Monday, September 10, 2012

It Might Get Messy


It Might Get Messy

Consider the naked mole rat, Heterocephalus glaber. You may not want to consider them too close to bed time, BTW. Unless you’re a pretty hardcore biologist they are, in a number of ways, kind of creepy. But in the coolest possible way. 

Naked mole rats live in dry sandy environments in east Africa, in colonies of up to several hundred individuals. They are odd looking—hairless tubes with big teeth, kind of like wrinkly bratwursts with fangs. Here’s one slurped off the web:


They are, as you might expect, burrowers. They share an odd assortment of evolutionary skills or abilities or outcomes. First, they are eusocial mammals, which means they live in colonies dominated by single queens who do most of the reproducing. Naked mole rats live for decades—incredibly long life span for a sub-mouse sized species. They have little or no sense of pain in their epidermis. You can fry ‘em or dip ‘em in acid, and they just laugh in your face. They use tools—they place carefully shaped wedges of wood or dried  plant stems behind their teeth so that they reduce the quantity of dry, physiologically problematic particulate matter run down their gullet. When one wedge wears out, they replace it as neede. Pretty slick, huh?

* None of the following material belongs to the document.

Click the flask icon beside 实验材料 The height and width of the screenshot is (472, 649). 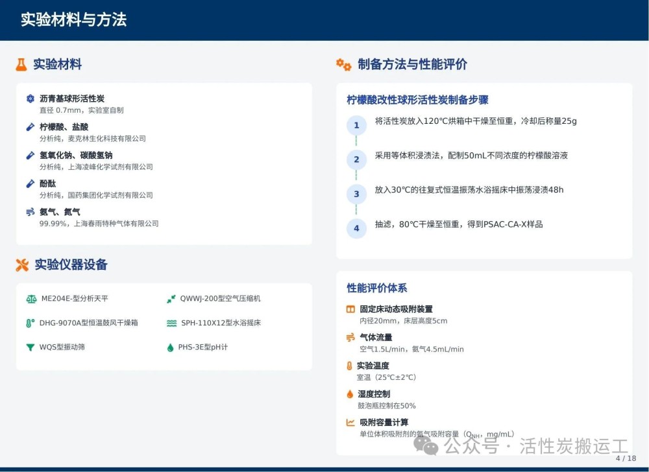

But it’s nothing compared to this—naked mole rates are not known ot get cancers of any sort. They share one generic anti-cancer gene with human beings—genetically coding for a tumor suppressing protein called  p27. But they also code for second powerful tumor-suppressive protein called p16. Between the two of them, they pretty much keep naked mole rats footloose…well, as footloose as a small, short-limbed burrowing rodent can ge…and cancer-free.

I am, as of last week’s biopsy of the suspiciously tumor-like growth in my throat, once again technically cancer-free. I think it’ll be touch and go with this for me. The appearance of blobby tumor-looking but not-malignant tissue is not a good thing. But maybe by the next time I have to go around for treatment…or certainly by the time our kids have to around for treatment—naked mole rat genetic engineering will advance our treatment technologies beyond the blunt-trauma hammers of radiation and chemotherapy. Weird-ass as they are they, that may be a very, very good thing.

Hang in there, my friends. And do a little research on naked mole rats. They’ll very cool in so many ways. Especially non-cancer ways!